DÖDF: Gever'in hesabı sorulacak!
DÖDF: Gever'in hesabı sorulacak!
DÖDF: Gever'in hesabı sorulacak!
Demokratik Öğrenci Dernekleri Federasyonu (DÖDEF), Yüksekova'da üç kişinin katledildiği polis saldırılarını protesto etti. İstanbul Üniversitesi Fen Edebiyat Fakültesi'nden Beyazıt Meydanı'na yürüyen yüzlerce öğrenci, Yüksekova'da işlenen suçların hesabının sorulacağını haykırdılar.
"Kujerên Geverê wê bers bidin" pankartını taşıyan DÖDEF üyesi öğrenciler, İstanbul Üniversitesi Fen Edebiyat Fakültesi'nden Beyazıt Meydanı'na yürüdü. HDK Gençlik Meclisi'nin "Roboski'nin katilleri Gever'de. Adalet için hesap soracağız!" pankartı ile destek verdiği eylemde, hep bir ağızdan “Şehit namirin”, “ Gever’in hesabı sorulacak”, “ Kurdîstan Golistan ji bo faşistan”, “Her yer Gever her yer direniş”, “ Kürt halkına imha dayatılamaz”, “Bijî Serok Apo”, “ Katil T.C Kürdistan’dan defol” sloganları atıldı. Beyazıt Meydanı'nda açıklamayı Türkçe Sibel Özay, Kürtçe Ayşe Çiçek okudu.

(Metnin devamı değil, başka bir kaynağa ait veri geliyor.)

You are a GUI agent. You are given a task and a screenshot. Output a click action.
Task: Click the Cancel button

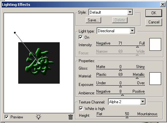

Kürt halkının büyük bir umutla sarıldığı, "barış süreci"nde yine ölümlerle, katliamlarla devletin gerçek yüzünü en acımasız biçimde hatırlattığı günlerden geçildiğini belirten Özay ve Çiçek, "Binlerce yıllık tarihi kan, gözyaşı, ölüm ve acılarla yazılmış bir halkın hala sıcak tuttuğu barış özlemi, uzattığın barış eline karşı cevap Gever'de 3 yurttaşımızın katledilmesi olmuştur" diye konuştular.
"Ölmek ve öldürmek halkların kaderi olamaz" denilen açıklamada, bunun en büyük kanıtının Kürt yıllardır verdiği mücadele olduğu vurgulandı.
Basın açıklamasında, Kürt halkına kendilerine biçilmeye çalışılan böylesi bir kaderi paramparça ettiği kaydedildi. Bu tablo karşısında sistemin kendine engel olmadığını ifade eden eylemciler, bir yandan “barış, çözüm, demokrasi” derken, diğer yandan benliğine işlemiş şiddet politikalarından geri adım atmadığı tepkisinde bulundu.
Eylemciler, “Bizler şunu çok iyi biliyoruz ki, hakların özgürlüğe doğru yürüyüşü güç kazandıkça egemenlerin tek karşılığı daha fazla şiddet ve baskı ola gelmiştir. Çelişkiler keskinleştikçe egemenler şiddete dayalı özlerini tüm çıplaklığıyla gözler önüne sermektedir.Polisiyle, ordusuyla, yargısıyla, parlamentosuyla, medyasıyla sistemin tüm araçları tek vücut olarak aynı nakaratı söylemektedir” dediler.
Eylemciler, Beyazıt Meydanı'ndan egemenler ve kurumlarına “Dün Kürdistan'ı kasıp kavurduğunuzda, dört bir yanını yangın yerine çevirdiğinizde, tüm çirkinliğinizi gizleme şansına belki sahiptiniz. Ama artık halklar bu söylemlere pabuç bırakmaz” diye seslendiler.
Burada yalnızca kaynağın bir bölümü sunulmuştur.